EXERCISE INSTRUCTIONS:
Rewrite the data below as a numbered list, leaving out any blank lines.
============================================================
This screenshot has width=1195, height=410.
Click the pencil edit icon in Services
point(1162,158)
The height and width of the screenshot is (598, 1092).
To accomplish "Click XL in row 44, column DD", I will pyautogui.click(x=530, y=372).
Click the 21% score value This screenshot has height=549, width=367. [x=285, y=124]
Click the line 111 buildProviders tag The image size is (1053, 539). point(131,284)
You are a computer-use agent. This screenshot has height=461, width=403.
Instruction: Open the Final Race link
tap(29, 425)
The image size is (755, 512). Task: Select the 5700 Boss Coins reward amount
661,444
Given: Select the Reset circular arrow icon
============================================================
PROBLEM SOLUTION:
1. This screenshot has width=1195, height=410.
2. Click the pencil edit icon in Services
3. point(1162,158)
4. The height and width of the screenshot is (598, 1092).
5. To accomplish "Click XL in row 44, column DD", I will pyautogui.click(x=530, y=372).
6. Click the 21% score value This screenshot has height=549, width=367. [x=285, y=124]
7. Click the line 111 buildProviders tag The image size is (1053, 539). point(131,284)
8. You are a computer-use agent. This screenshot has height=461, width=403.
9. Instruction: Open the Final Race link
10. tap(29, 425)
11. The image size is (755, 512). Task: Select the 5700 Boss Coins reward amount
12. 661,444
13. Given: Select the Reset circular arrow icon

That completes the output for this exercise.